When the Red Kite stand-by loan is taken into account, EMED has secured debt capital funding of $225 million. Most of this — $175 million — is from Goldman Sachs.
EMED shareholders recently approved the second tranche of equity to be issued to Red Kite. The equity-financing deal raises $15 million for EMED, but would bring its issued shares up to 1.177 billion, with Red Kite holding 5.4%.
Despite the large amount of shares issued, the company does not have an operating mine, and the main hurdle on that front has been permitting.
The Rio Tinto mine was shuttered in 2000 owing to low copper prices, but the workers collective that operated the mine after Rio Tinto (RIO-N, RIO-L) disposed of it in the 1980s left an environmental mess behind.
Intent on avoiding the same situation, the Spanish government has been slow to issue permits to EMED.
The latest news is that the approval for administrative standing — the first of four permits needed to trigger a mining restart — has been delayed, and the company expects to get it in the first quarter of this year.
The government has told EMED that the administrative standing is linked with the approval of the environment plans. After these two permits, EMED would need a final resolution-plan permit and exploitation rights.
“The permits cascade,” Anagnostaras-Adams explains. “The government prefers to issue the first two jointly, and then the other two will follow.”
EMED expects to commission the mine by the end of 2013, and reach base-case annual production of 37,000 tonnes of copper in concentrate by the end of 2015.
But it would only do so at an increased cost, as it expects capex to ring in at $240 million, which is up from the $210 million it had forecasted, owing to increased provisions for working capital, bonding and plant contingencies.
The company also says that cash costs would be higher, as it expects life-of-mine cash costs to come in at US$1.50 per lb., which is up from US$1.38 per lb., mainly due to rising diesel costs.
For Anagnostaras-Adams, however, a firm handle on costs won’t be had until the permitting process is completed.
“Once we finish permitting, the bonding for rehabilitation will be set. It is really then that we will have the final capital requirements,” he says. “We’ll know how far our project financing goes and how much equity capital will be required to finish the job.”
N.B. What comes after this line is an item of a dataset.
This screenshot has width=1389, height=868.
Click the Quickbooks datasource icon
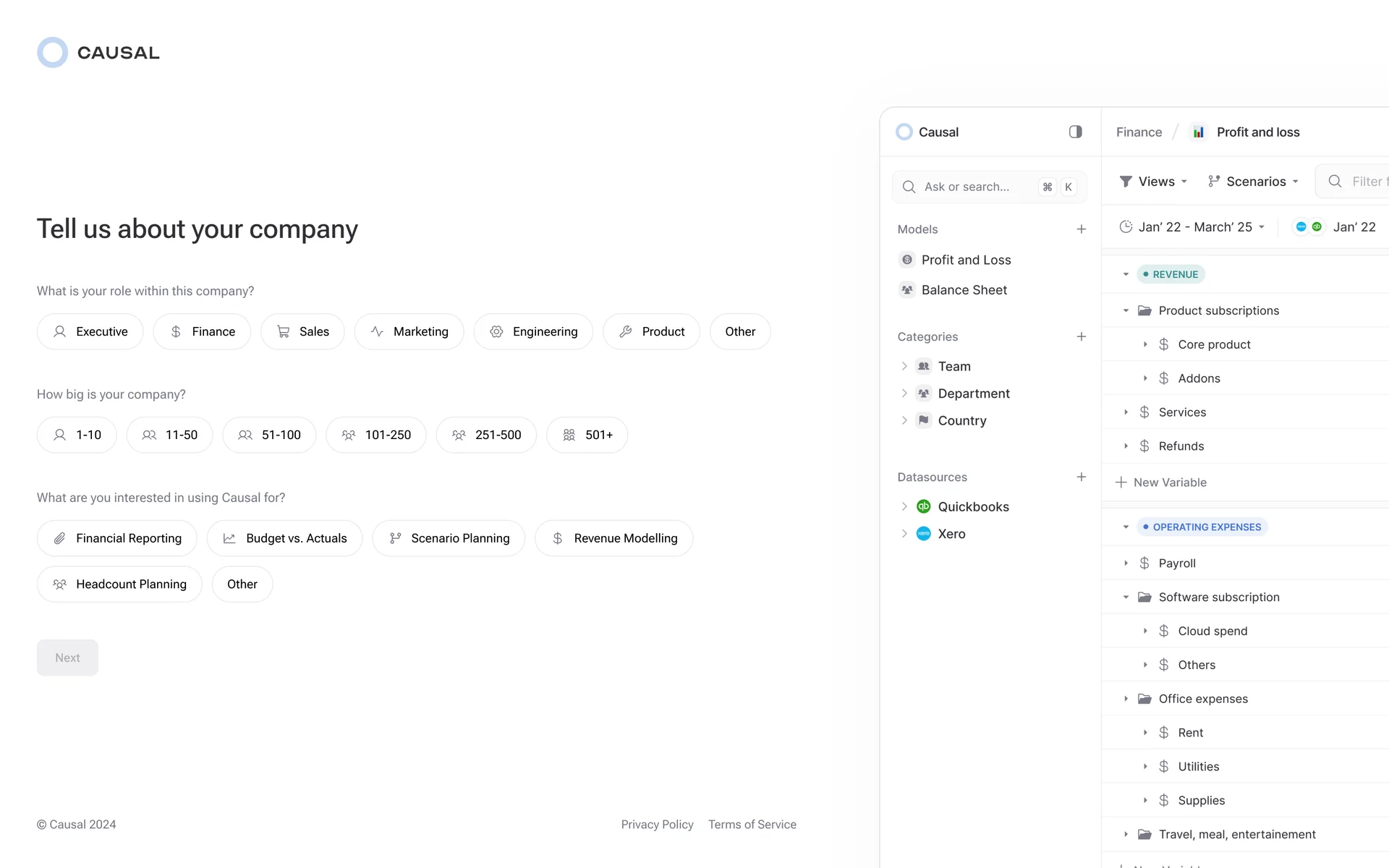pyautogui.click(x=923, y=506)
Despite the challenges, Anagnostaras-Adams insists that Rio Tinto has unique advantages, largely due to the infrastructure already on-site.
“In our case, we avoided the biggest lump of capital expenditure by picking up infrastructure that we can use, rather than build from scratch,” he says. “But that comes with a cost. The site needs to be cleaned up. We paid the cost of time and funding for the care and maintenance to buy a project that we can use the existing infrastructure on by modernizing it.”
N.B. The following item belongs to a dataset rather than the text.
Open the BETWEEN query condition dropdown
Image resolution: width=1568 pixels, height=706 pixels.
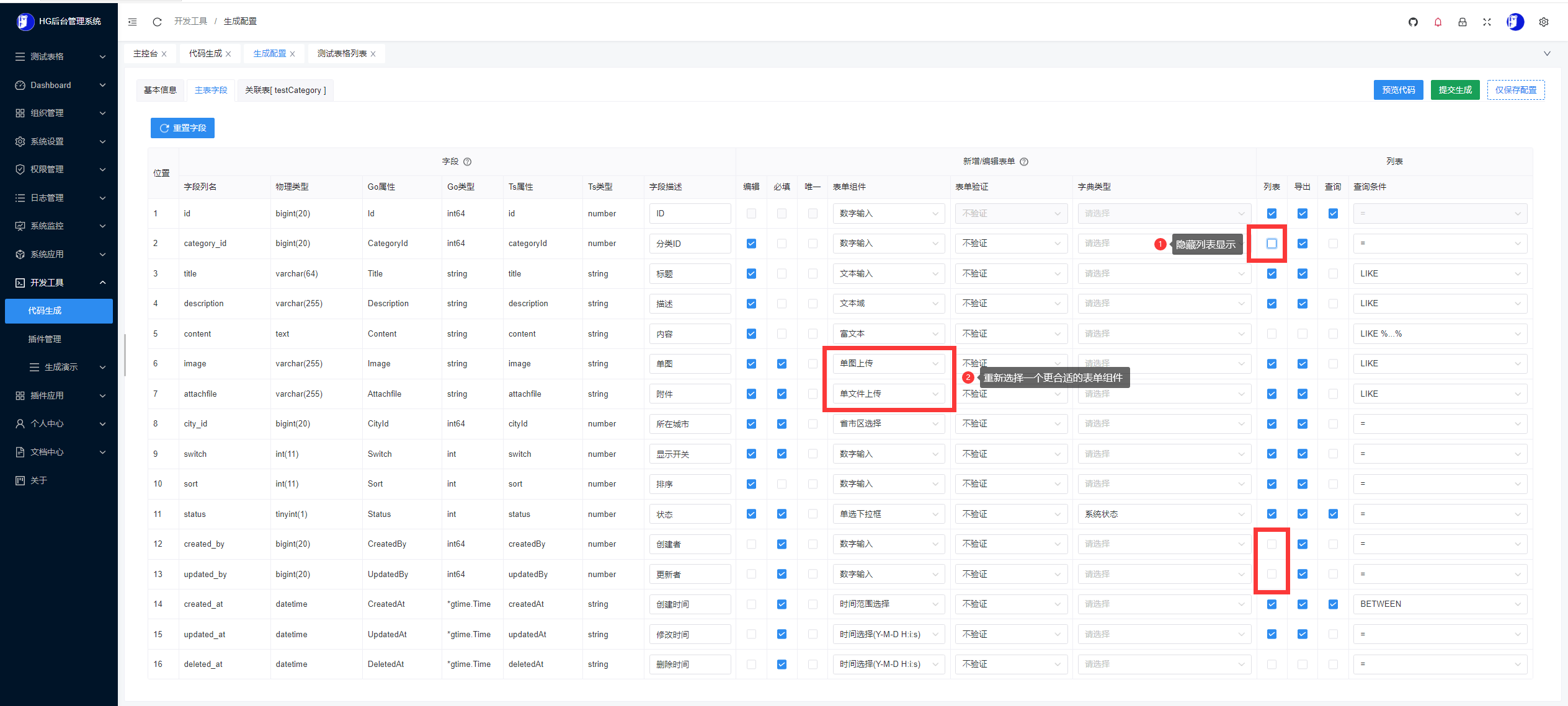1440,604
Rio Tinto has proven and probable reserves of 123 million tonnes grading 0.48% copper for 585,000 tonnes. It also has measured and indicated resources of 203 million tones grading 0.46% copper for 930,000 tonnes copper.
“In our view, permitting remains the single biggest risk to the project schedule,” Garnet Salmon, an analyst with Jennings Capital, writes in his report. “We believe, however, that Rio Tinto copper project remains an attractive investment based also on the forecast life of 14 years, and the low capital intensity of $6,500 per tonne.”